Although neurons are the principal players that ultimately integrate and execute behavioral, cognitive and emotional programs both in the normal and the diseased nervous system, the involvement of glial cells must be taken into account since variations in glial cell numbers or their functions have the po- tential to affect neuronal physiology. Most of the evidence for a specific role of glial cells in the vulnerability to drug addiction or its maintenance is related to astrocytes because of their multifaceted involvement in several aspects of nervous function. However, as roles for microglia and oligodendrocytes in particular brain locations are better defined, future research should determine if drug addiction might be affected by adaptations in oligodendroglia and microglia.

Besides acknowledging a role for glial cells in the vulnerability to substance abuse, future investigations should also define what aspects of neuronal function are specifically affected by particular glial disturbances and what mechanisms link glial alterations and ensuing neurophysiologic disturbances in drug addiction. Several lines of evidence indicate that the modulation of glutamatergic transmission by astrocytes through their glutamate transporters in prefrontal cortex, striatum and VTA is one of the most important mechanisms that influence behaviors of addiction and some studies with glutamate transport enhancers even suggest that therapies based on the modulation of glial glutamate transporters may be worth testing. In addition, astroglial, oligodendroglial and microglial cells release growth factors, some of which have been shown to mediate, at least partly, sensitization or tolerance to opiates or psychostimulants suggesting the possibility of developing anti-addiction therapies based on the regulation of growth factor expression in glial cells.

Key Learning Objectives Box.

  1. Examine the evidence for the contribution of glial cells alterations in relevant brain regions to behavioral features of drug addiction.

  2. Identify neuromodulatory systems of glial cells that mediate the influence or glial cell function on behaviors of addiction.

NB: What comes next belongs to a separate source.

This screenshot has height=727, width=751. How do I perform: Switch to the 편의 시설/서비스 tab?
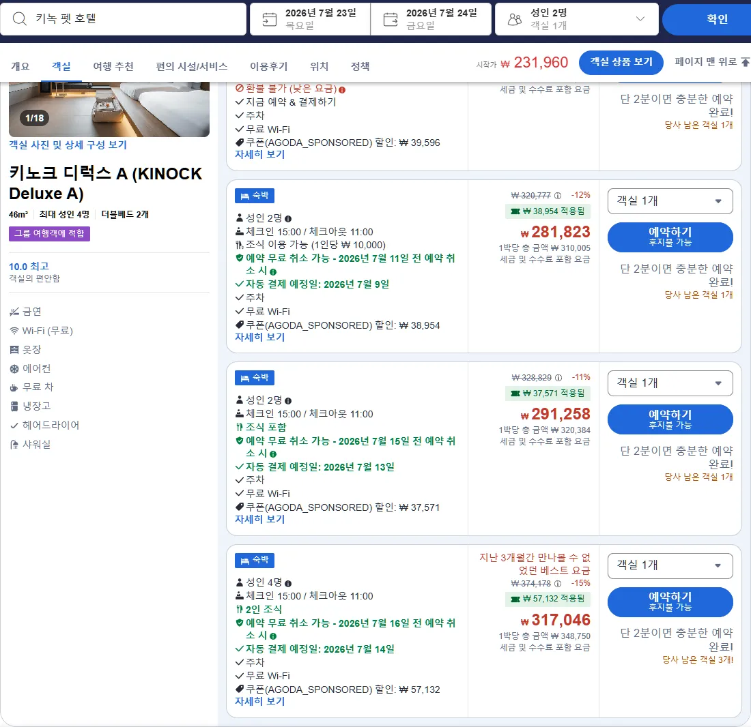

  3. Overview the available information on the involvement of each of the three main glial cell types, astrocytes, microglia and oligodendrocytes in the regulation of behaviors of addiction.

Future Research Questions Box.

  1. What are the specific changes in neuronal function caused by glial alterations in drug abusers that contribute to or modify behaviors of addiction?

  2. What are the mechanisms by which the glial pathophysiology alters neuronal function in specific brain areas that form the reward circuits?

  3. The possible involvement of microglia, oligodendroglia and other intermediate types of glial cells needs to better characterized to draw a more complete picture of the involvement of glial cells in the vulnerability to drug addiction.

  4. Further assess the potential of modulators of glial glutamate transport and neurotrophic activity for the pharmacological treatment of drug addiction.